● OBJECTIVE
Rewrite all of the material below, substituting "Unfold" for every "Expand" and changing nothing else.

● DATASET CONTENT

++++++

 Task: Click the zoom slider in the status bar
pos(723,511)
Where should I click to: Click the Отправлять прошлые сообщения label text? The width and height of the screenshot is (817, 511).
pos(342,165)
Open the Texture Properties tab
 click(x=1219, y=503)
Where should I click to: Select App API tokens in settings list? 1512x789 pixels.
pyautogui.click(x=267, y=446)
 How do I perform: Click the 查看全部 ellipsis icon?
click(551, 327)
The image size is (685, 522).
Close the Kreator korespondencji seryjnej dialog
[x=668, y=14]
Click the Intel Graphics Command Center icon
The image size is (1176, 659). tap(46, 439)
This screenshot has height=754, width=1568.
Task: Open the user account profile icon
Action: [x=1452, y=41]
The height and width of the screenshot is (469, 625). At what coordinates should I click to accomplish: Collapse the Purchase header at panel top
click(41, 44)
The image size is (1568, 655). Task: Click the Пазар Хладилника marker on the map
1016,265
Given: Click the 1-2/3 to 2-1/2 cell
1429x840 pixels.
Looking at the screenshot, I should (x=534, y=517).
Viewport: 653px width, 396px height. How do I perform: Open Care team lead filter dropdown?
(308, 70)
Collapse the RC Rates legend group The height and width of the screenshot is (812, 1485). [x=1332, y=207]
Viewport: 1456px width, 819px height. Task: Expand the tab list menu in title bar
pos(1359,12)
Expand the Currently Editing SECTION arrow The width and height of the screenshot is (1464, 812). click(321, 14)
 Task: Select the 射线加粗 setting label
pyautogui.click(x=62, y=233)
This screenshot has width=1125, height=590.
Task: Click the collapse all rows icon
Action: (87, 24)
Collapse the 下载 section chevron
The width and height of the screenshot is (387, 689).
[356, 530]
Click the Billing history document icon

++++++

● ANSWER BELOW
 Task: Click the zoom slider in the status bar
pos(723,511)
Where should I click to: Click the Отправлять прошлые сообщения label text? The width and height of the screenshot is (817, 511).
pos(342,165)
Open the Texture Properties tab
 click(x=1219, y=503)
Where should I click to: Select App API tokens in settings list? 1512x789 pixels.
pyautogui.click(x=267, y=446)
 How do I perform: Click the 查看全部 ellipsis icon?
click(551, 327)
The image size is (685, 522).
Close the Kreator korespondencji seryjnej dialog
[x=668, y=14]
Click the Intel Graphics Command Center icon
The image size is (1176, 659). tap(46, 439)
This screenshot has height=754, width=1568.
Task: Open the user account profile icon
Action: [x=1452, y=41]
The height and width of the screenshot is (469, 625). At what coordinates should I click to accomplish: Collapse the Purchase header at panel top
click(41, 44)
The image size is (1568, 655). Task: Click the Пазар Хладилника marker on the map
1016,265
Given: Click the 1-2/3 to 2-1/2 cell
1429x840 pixels.
Looking at the screenshot, I should (x=534, y=517).
Viewport: 653px width, 396px height. How do I perform: Open Care team lead filter dropdown?
(308, 70)
Collapse the RC Rates legend group The height and width of the screenshot is (812, 1485). [x=1332, y=207]
Viewport: 1456px width, 819px height. Task: Unfold the tab list menu in title bar
pos(1359,12)
Unfold the Currently Editing SECTION arrow The width and height of the screenshot is (1464, 812). click(321, 14)
 Task: Select the 射线加粗 setting label
pyautogui.click(x=62, y=233)
This screenshot has width=1125, height=590.
Task: Click the collapse all rows icon
Action: (87, 24)
Collapse the 下载 section chevron
The width and height of the screenshot is (387, 689).
[356, 530]
Click the Billing history document icon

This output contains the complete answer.